De Vraies Images (Real Pictures 1995-2012) : une installation du chilien Alfredo Jaar. Deux cent quatre-vingt-onze photographies prises au Rwanda pour témoigner du génocide survenu en 1994. Mais deux cent quatre-vingt-onze photographies invisibles car encloses dans des boîtes noires empilées ou juxtaposées, comme pour former des stèles ou des pierres tombales. Pas tout à fait invisibles puisque sur chaque boîte, est inscrite une description de la photo qu’elle contient. Alfredo Jaar refuse de montrer ces images dont il est l’auteur.

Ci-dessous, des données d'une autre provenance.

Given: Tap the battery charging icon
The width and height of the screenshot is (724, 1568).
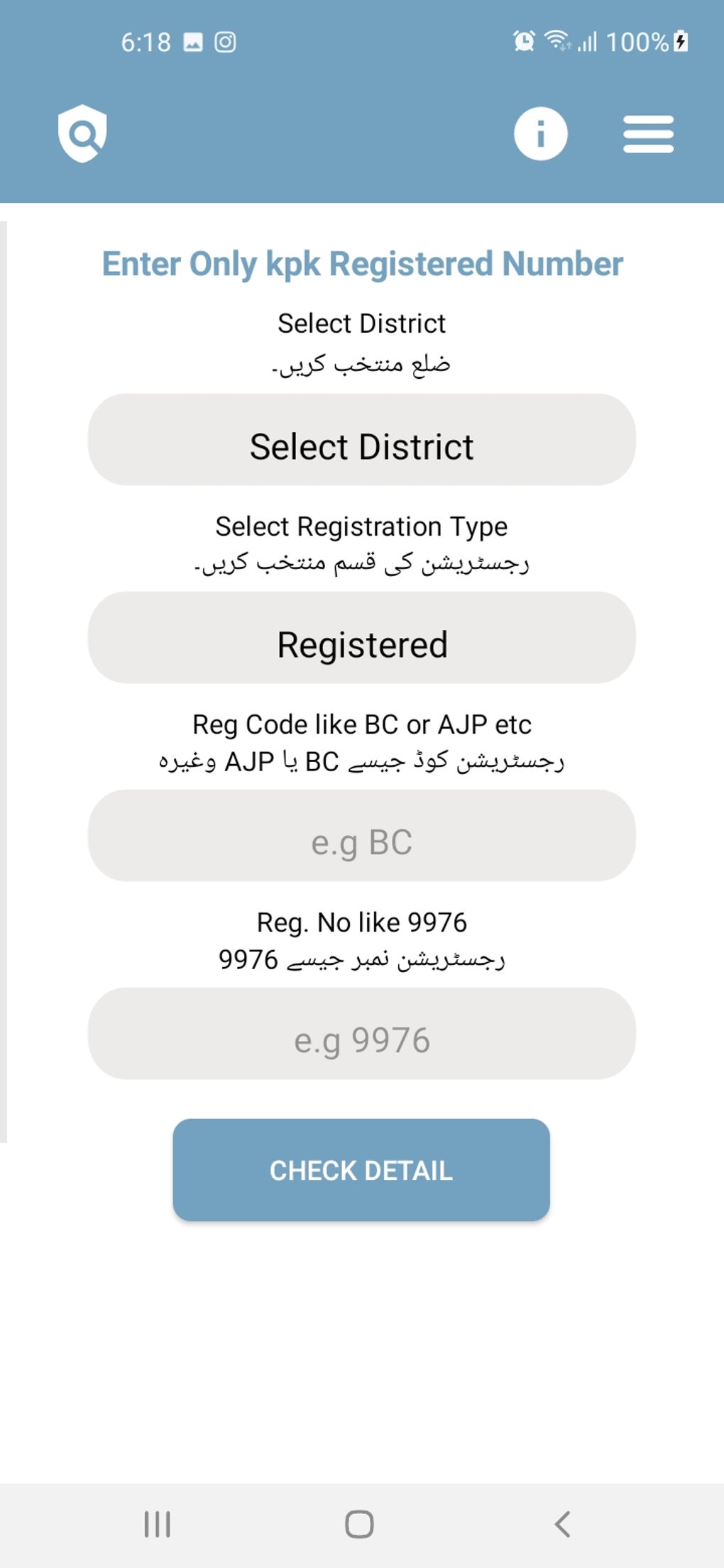Looking at the screenshot, I should pos(681,41).
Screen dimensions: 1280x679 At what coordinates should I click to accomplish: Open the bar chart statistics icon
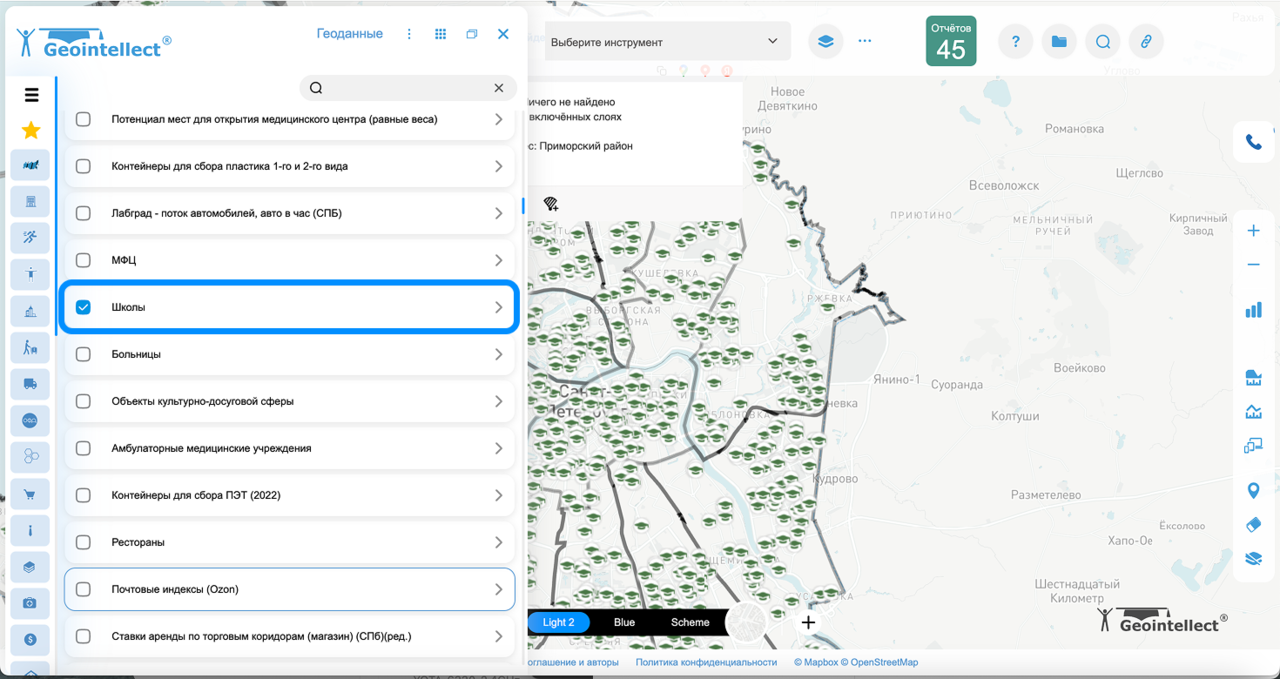[1253, 310]
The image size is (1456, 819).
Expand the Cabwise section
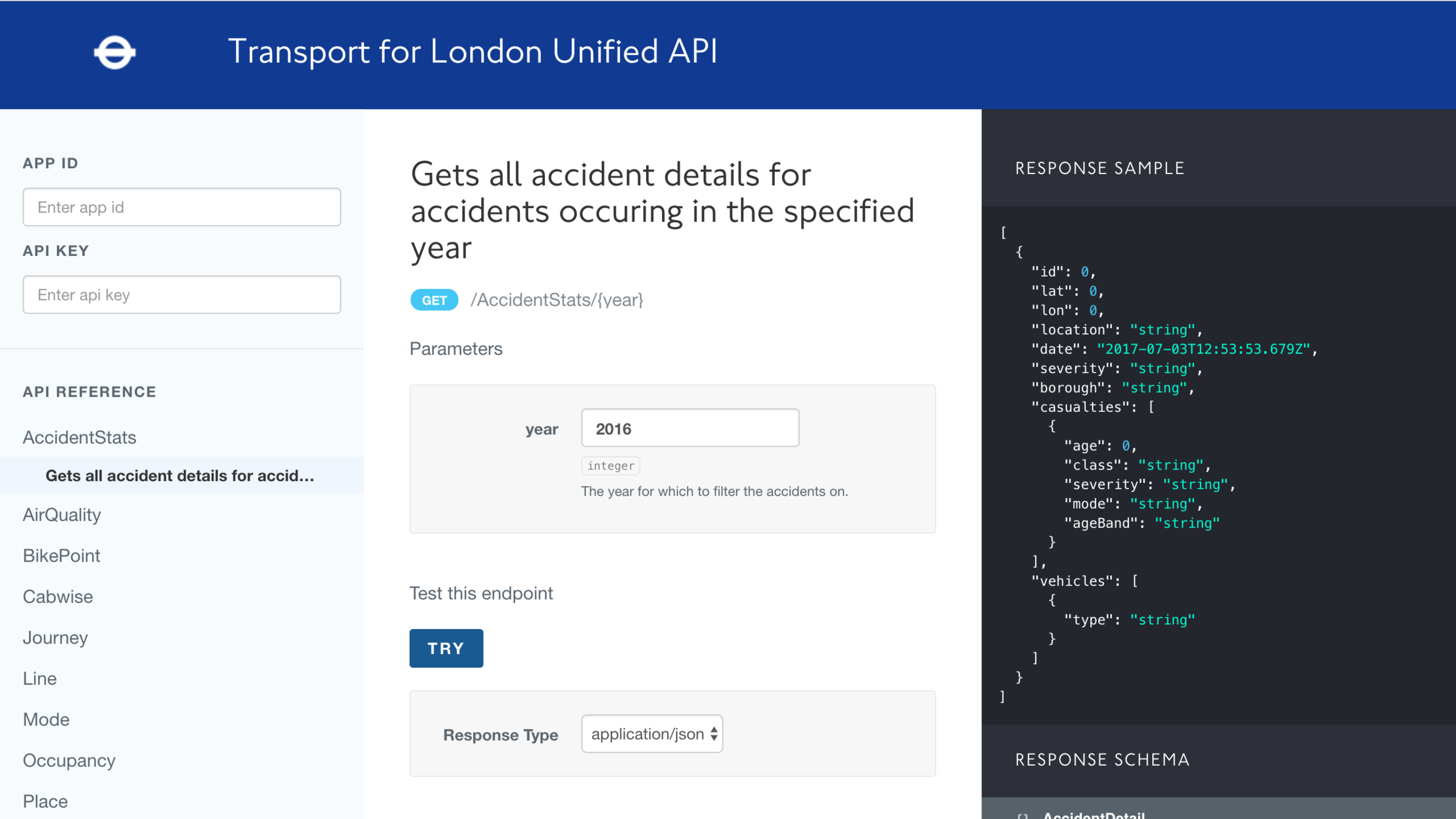click(58, 597)
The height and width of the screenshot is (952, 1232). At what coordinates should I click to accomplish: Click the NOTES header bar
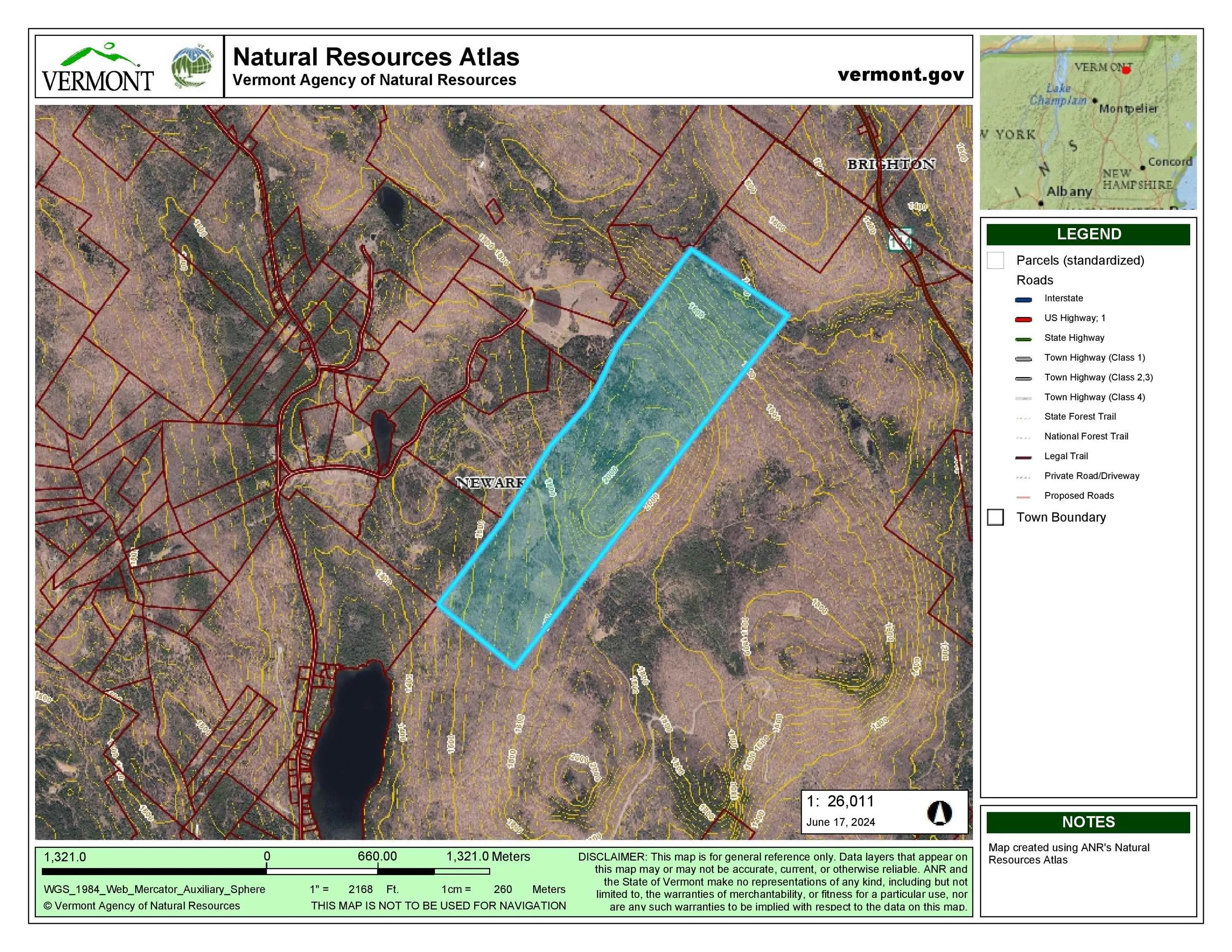click(x=1088, y=822)
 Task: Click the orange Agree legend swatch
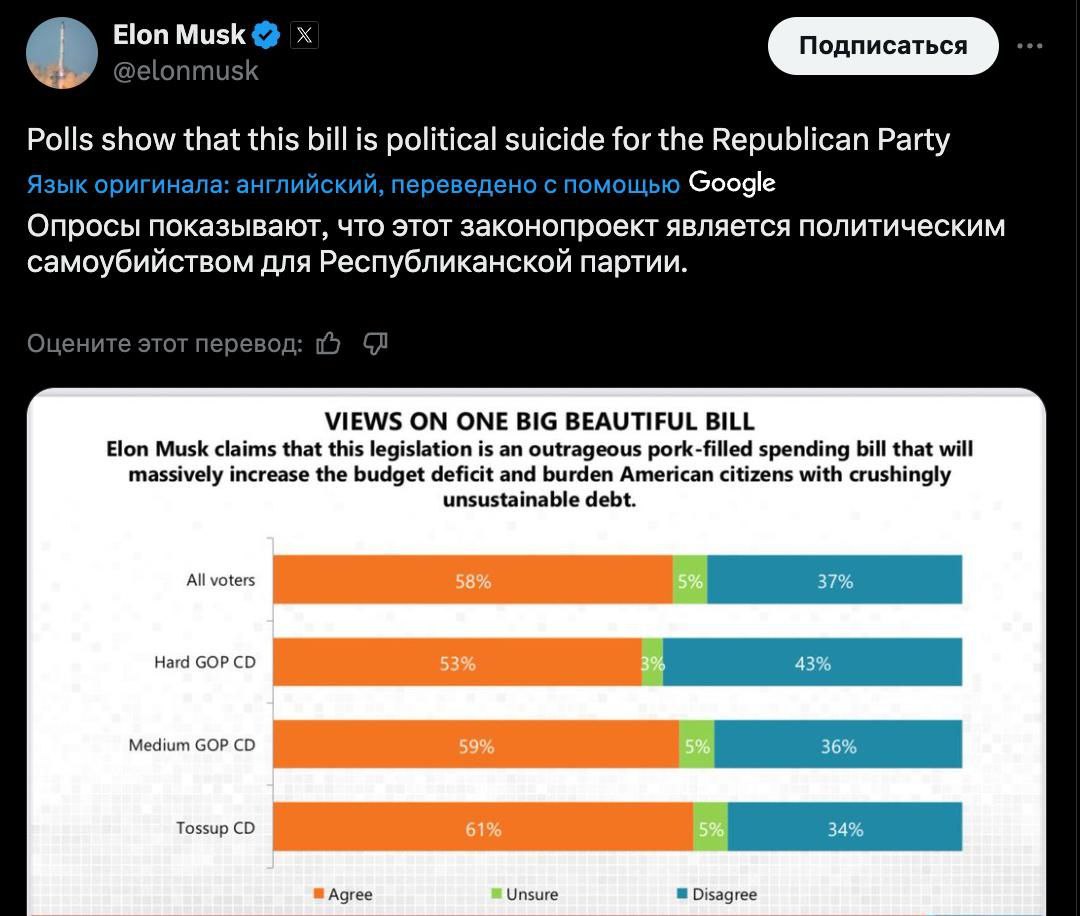[319, 895]
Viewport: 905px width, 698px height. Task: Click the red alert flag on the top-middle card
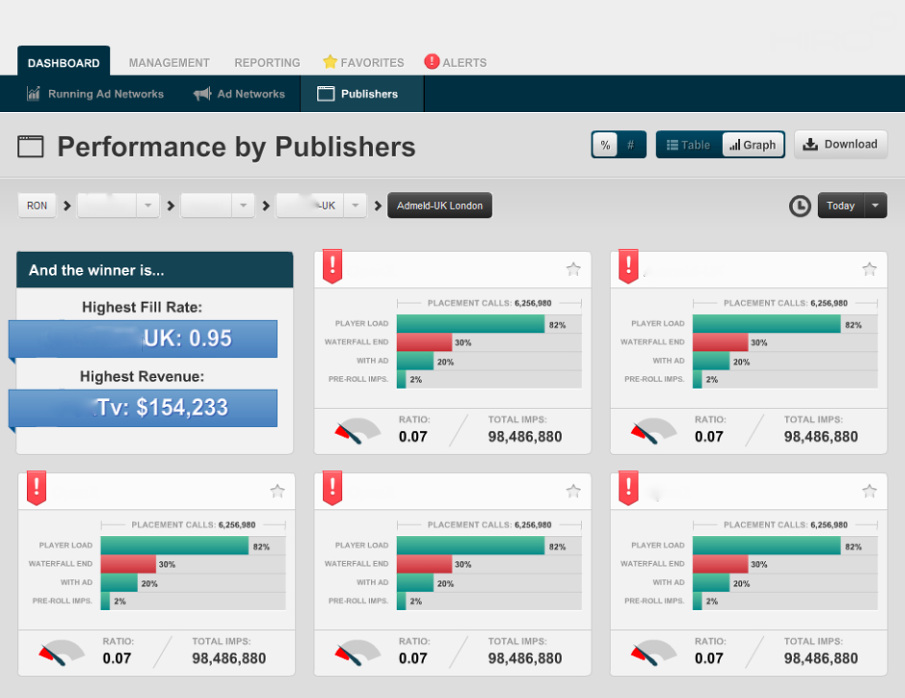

Pourquoi ? Il s’en est expliqué lors d’un entretien avec Clément Chéroux à la Fondation Henri Cartier-Bresson, le 17 mars dernier : de retour du Rwanda, en regardant mes photos, j’ai vécu une véritable crise. Mes photos n’étaient ni différentes de celles des autres, ni meilleures ; je ne voyais pas ce qu’elles allaient apporter. Alors, j’ai cherché une autre stratégie de représentation.



Alfredo Jaar
Alfredo Jaar


Cette stratégie, c’est celle du retrait : faire disparaître la photo en mettant l’accent sur son absence. Car là où la photo manque, elle crie peut-être plus fort. Une posture singulière qui installe le photographe en équilibre entre art contemporain et photojournalisme. Une position certes critique, mais qui élabore une réponse constructive, et que l’on retrouvera ensuite dans de nombreuses autres oeuvres d’Alfredo Jaar.



Alfredo Jaar
Alfredo Jaar


Montrer en même temps que cacher. Parler en même temps que se taire. Etre à la frontière de l’apparition et de la disparition de l’image. Une œuvre est emblématique de ce processus. En 1986, Jochen Gerz et Esther Shalev-Gerz conçoivent un Monument contre le Fascisme à Hambourg. Dans l’espace public, une colonne de douze mètres est érigée. Sur la colonne, un texte écrit en sept langues (dont le turc, l’arabe et l’hébreu) invite les passants à graver leur nom pour manifester contre le fascisme. Le texte indique aussi que, au fur et à mesure de leurs signatures, la colonne s’enfoncera dans le sol. Pour ne plus laisser à la fin, qu’une plaque correspondant à la face supérieure de la colonne. Alors, dit le texte, la place de ce monument contre le fascisme sera vide. Car à la longue, nul ne s’élèvera à notre place contre l’injustice.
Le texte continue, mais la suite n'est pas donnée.